▶ Set task
Starting at the first row and stopping after the line that contains "[x=552, y=204]", rewrite those lines with "info icon" renamed to "information icon" and nothing else changed. Leave the pictures out.

▶ Dataset content

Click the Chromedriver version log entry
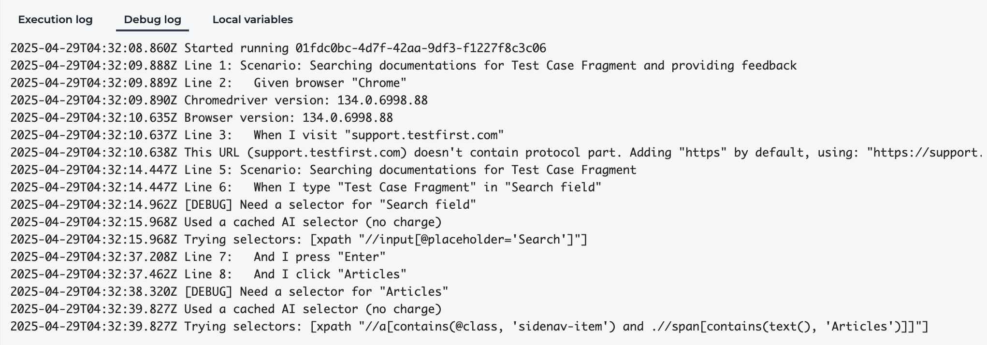[x=219, y=101]
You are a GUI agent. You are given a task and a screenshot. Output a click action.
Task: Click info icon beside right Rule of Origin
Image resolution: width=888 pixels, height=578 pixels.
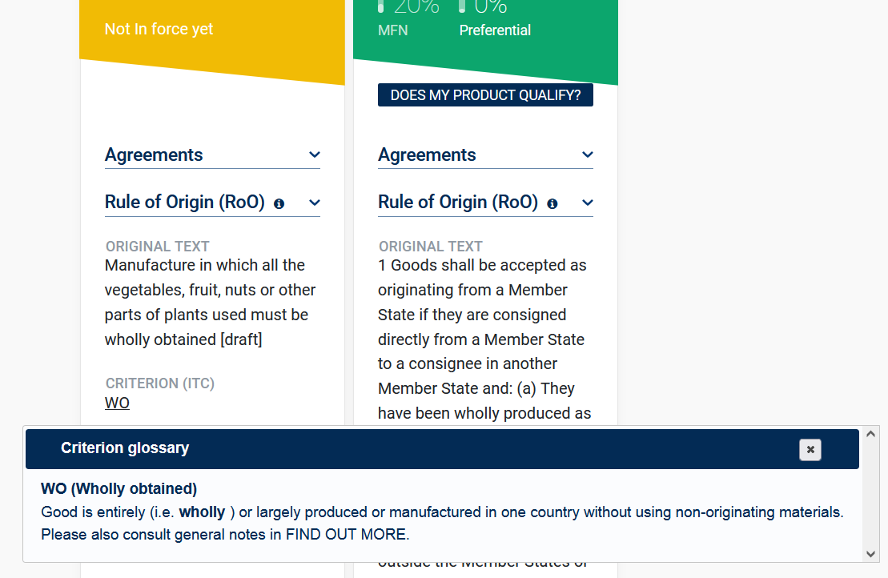[x=552, y=204]
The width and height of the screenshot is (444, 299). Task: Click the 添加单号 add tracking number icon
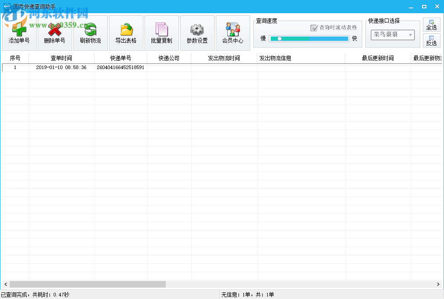click(18, 33)
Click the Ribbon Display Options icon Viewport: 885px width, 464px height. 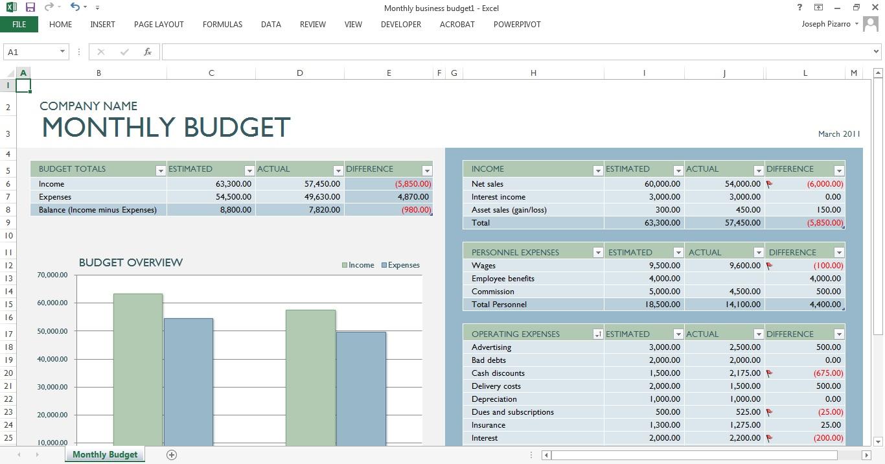point(818,8)
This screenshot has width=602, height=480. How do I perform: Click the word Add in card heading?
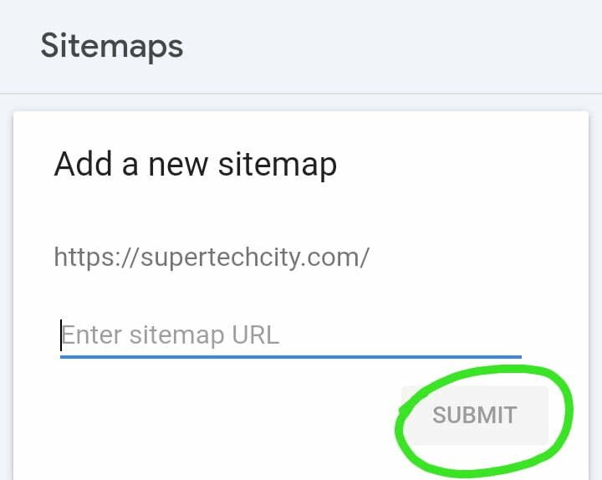pos(84,164)
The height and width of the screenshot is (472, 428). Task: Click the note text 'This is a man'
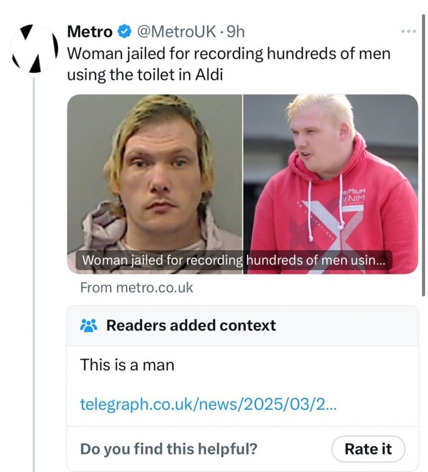pyautogui.click(x=127, y=364)
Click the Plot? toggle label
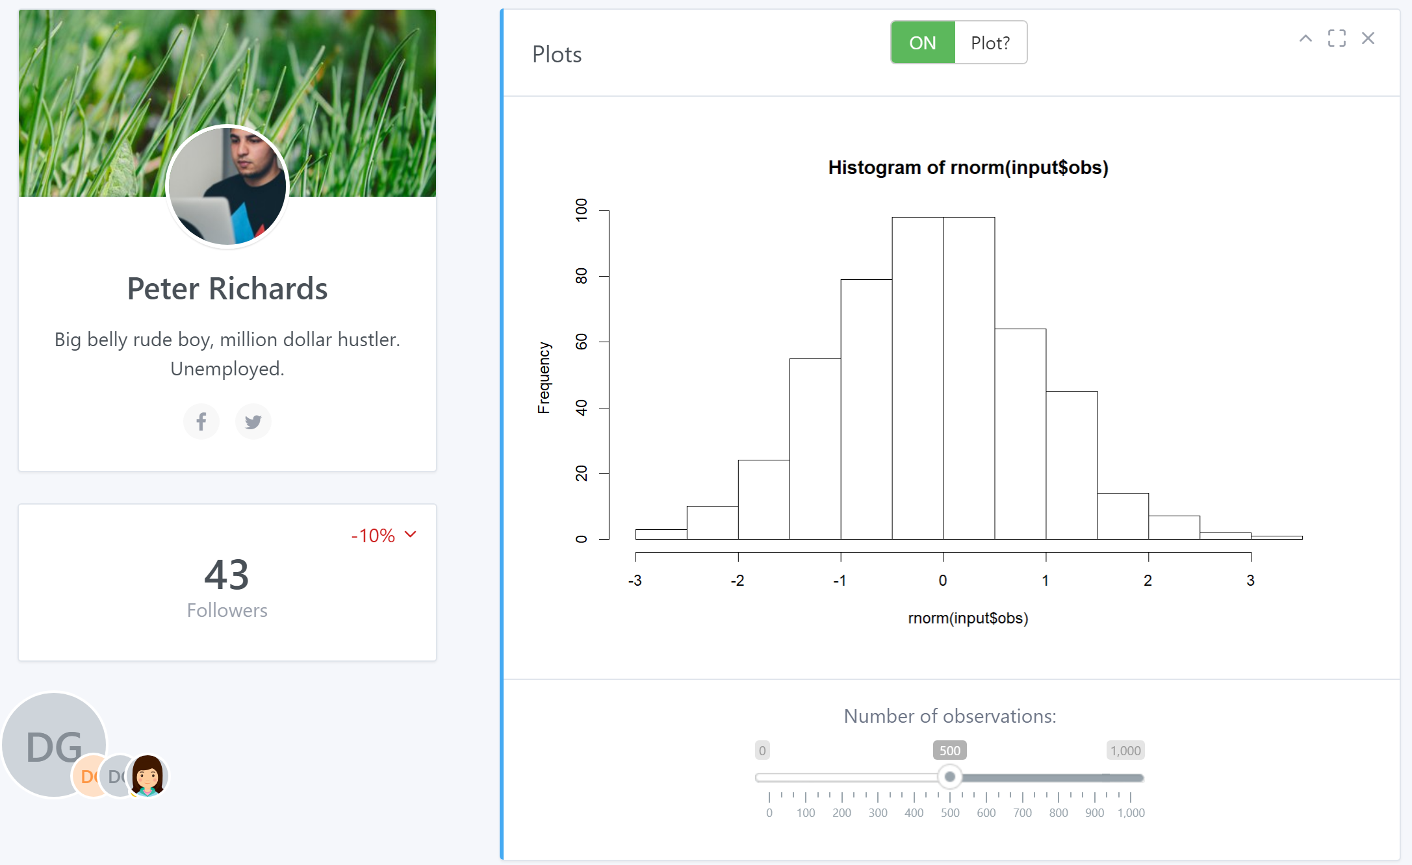The width and height of the screenshot is (1412, 865). coord(990,43)
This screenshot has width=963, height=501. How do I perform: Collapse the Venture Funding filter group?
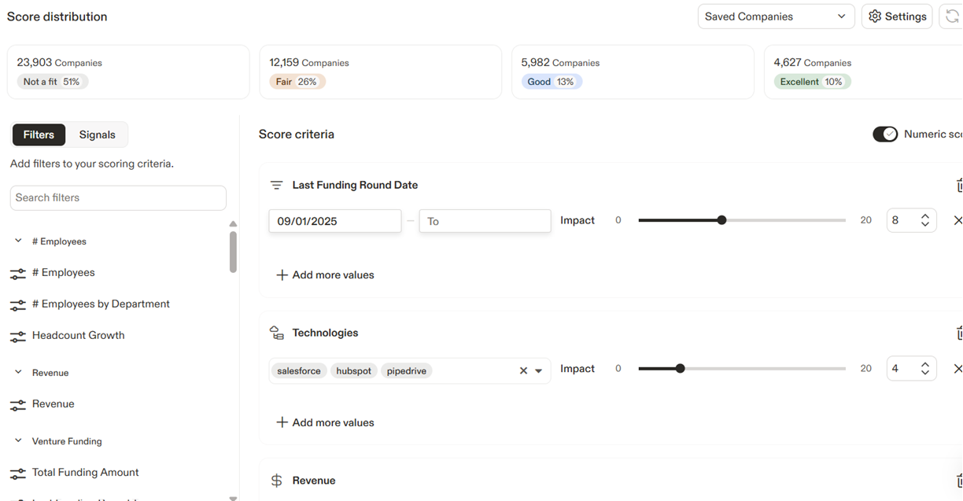pos(18,441)
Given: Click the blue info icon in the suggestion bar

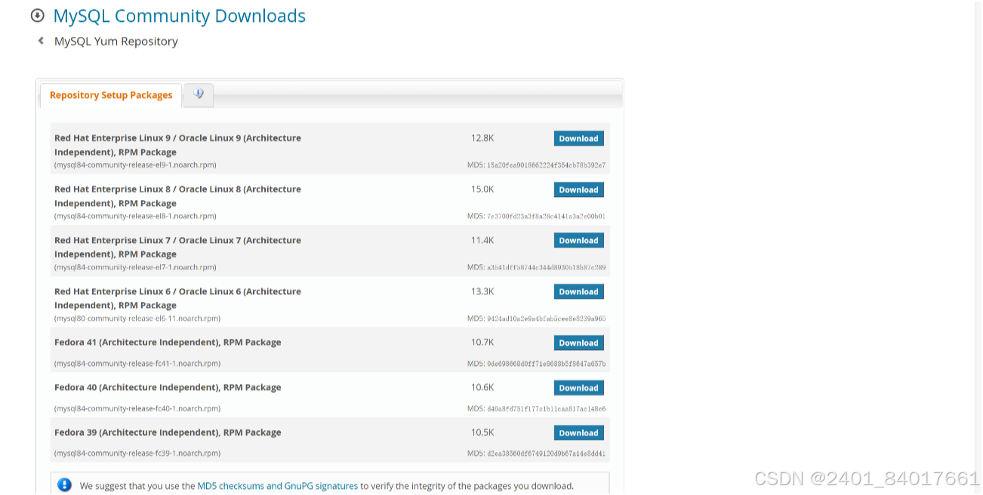Looking at the screenshot, I should [x=66, y=484].
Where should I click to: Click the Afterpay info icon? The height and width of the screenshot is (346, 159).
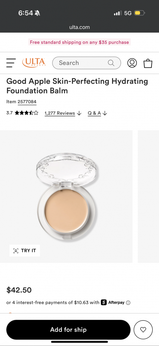click(128, 302)
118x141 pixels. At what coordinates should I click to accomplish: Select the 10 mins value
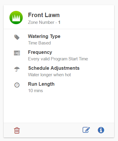(x=35, y=91)
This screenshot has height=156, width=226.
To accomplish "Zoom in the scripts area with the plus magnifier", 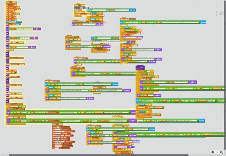I will point(222,152).
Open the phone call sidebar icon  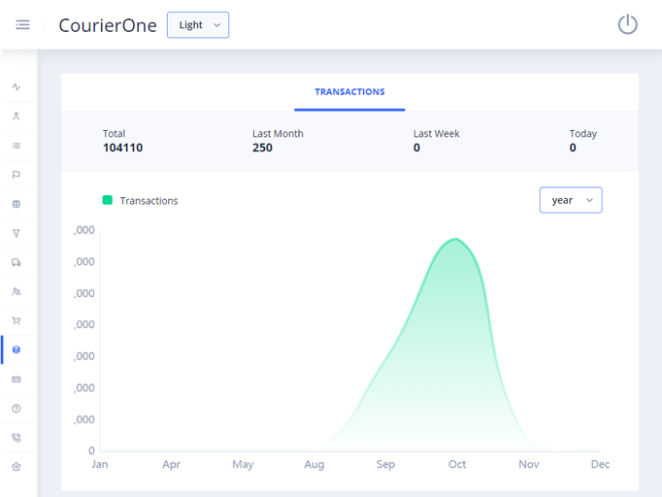click(x=17, y=438)
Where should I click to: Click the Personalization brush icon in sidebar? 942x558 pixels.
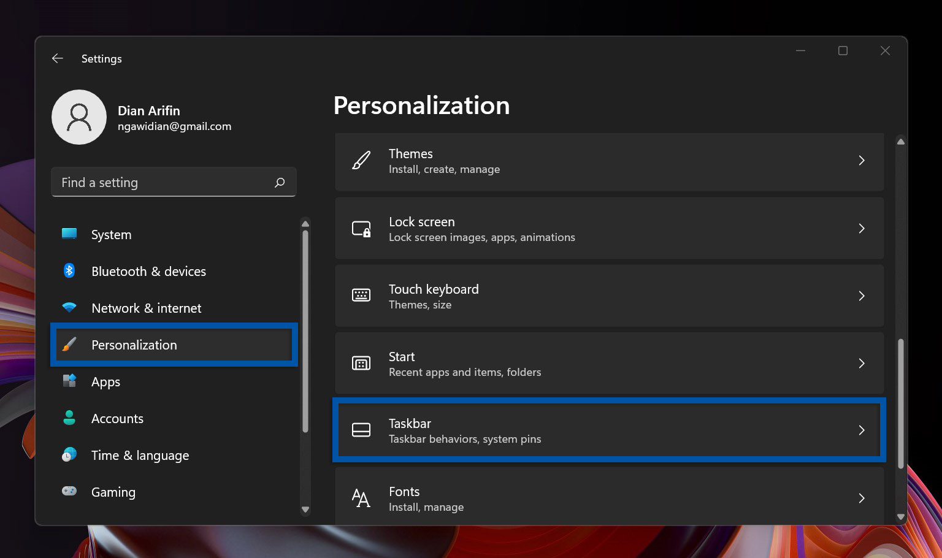(69, 345)
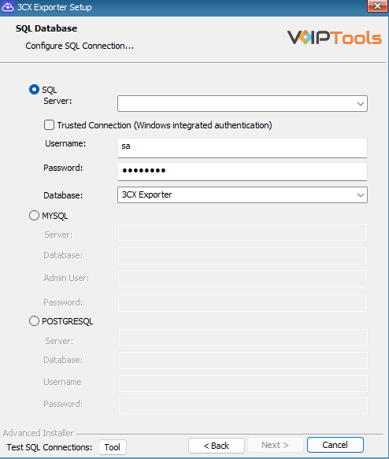Screen dimensions: 389x459
Task: Click the VoIPTools logo
Action: [335, 38]
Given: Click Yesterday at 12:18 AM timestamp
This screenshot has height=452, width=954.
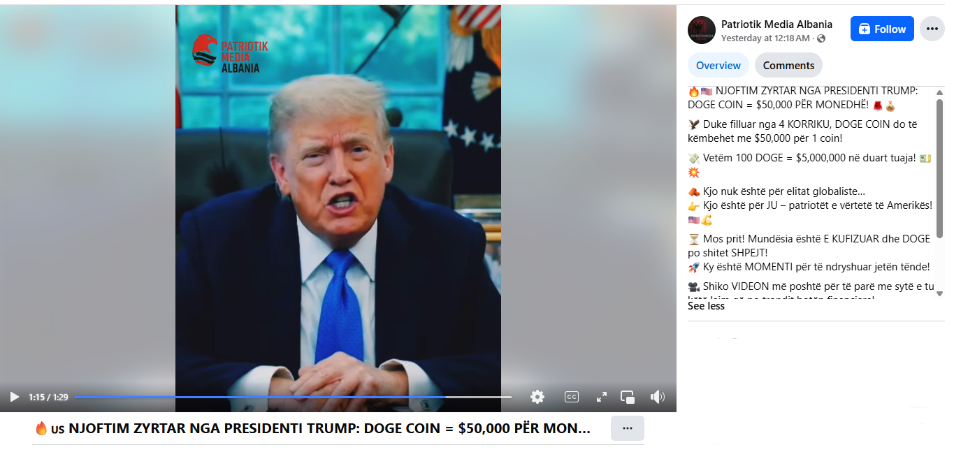Looking at the screenshot, I should click(765, 38).
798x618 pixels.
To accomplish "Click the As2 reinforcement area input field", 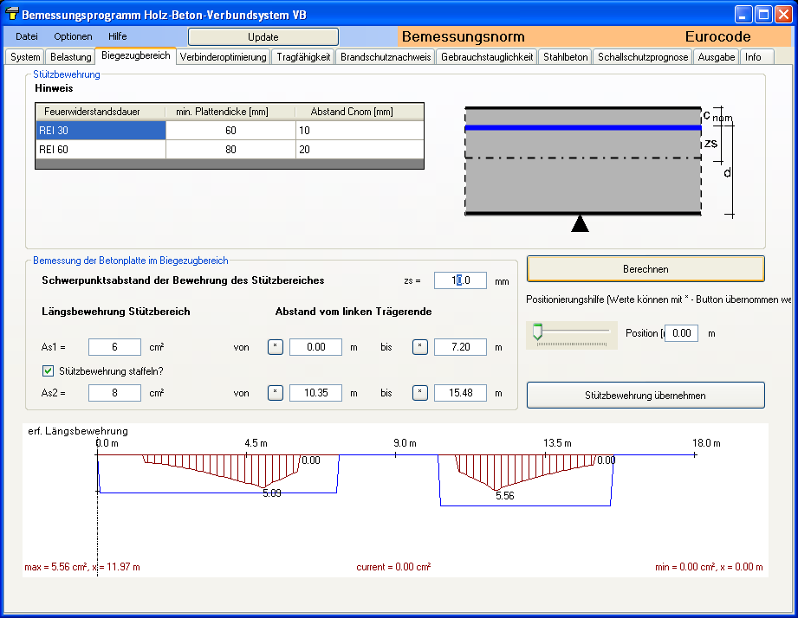I will tap(114, 393).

▶ Completed exercise
Click the Chromedriver version log entry
[x=219, y=101]
You are a GUI agent. You are given a task and a screenshot. Output a click action.
Task: Click information icon beside right Rule of Origin
Image resolution: width=888 pixels, height=578 pixels.
[x=552, y=204]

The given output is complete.